La Concacaf exige une refonte de la gouvernance de la FIFA
À moins d’un an de l’échéance du mandat de Gianni Infantino, la Concacaf exige une « mise à plat complète » de sa gouvernance, rapporte La Libre.

La confédération d’Amérique du Nord, d’Amérique centrale et des Caraïbes ne limite donc plus sa critique au projet retiré d’ouverture des compétitions internationales à des investisseurs privés: elle vise désormais le mode de décision au sommet de la FIFA. Pour l’espace caribéen, l’enjeu est institutionnel: la Concacaf se place publiquement dans une contestation qui concerne la conduite même de l’instance mondiale.
Le retrait du projet ne clôt pas le dossier
Gianni Infantino a annoncé le retrait de son initiative après les réactions qu’elle a suscitées. Cette mesure ne suffit pas à désamorcer la crise. Dans son communiqué, la Concacaf présente le projet comme le symptôme d’une gouvernance ayant cessé de placer le football au premier plan.
Le grief formulé est précis. La confédération dénonce une action menée hors de tout cadre, sans transparence, sans consultation et sans procédure régulière. Il ne s’agit donc pas seulement d’un désaccord sur l’entrée d’investisseurs privés dans des compétitions internationales. La question porte sur la chaîne de décision: qui est consulté, selon quelle procédure et à quel moment les associations membres peuvent-elles exercer un contrôle.

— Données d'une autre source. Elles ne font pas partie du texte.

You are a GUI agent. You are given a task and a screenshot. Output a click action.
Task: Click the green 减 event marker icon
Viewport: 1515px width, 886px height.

Cette distinction compte. Le retrait d’un projet corrige une décision. Une demande de refonte vise, elle, les règles ayant permis que cette décision soit engagée.
Une contestation entre confédérations
La Concacaf affirme que sa préoccupation est partagée par de nombreuses confédérations, associations membres ainsi que par les personnes engagées dans le football. L’UEFA a également retiré sa confiance à Gianni Infantino, selon les informations rapportées, et lui reproche d’avoir renié ses engagements autour d’un projet élaboré sans transparence.
Le rapport de forces devient ainsi plus visible. D’un côté, la présidence de la FIFA a retiré son initiative. De l’autre, deux confédérations demandent, à des degrés différents, des réponses sur la méthode de gouvernance. Le sujet ne se réduit plus à la faisabilité financière d’un dispositif. Il devient une question de légitimité administrative.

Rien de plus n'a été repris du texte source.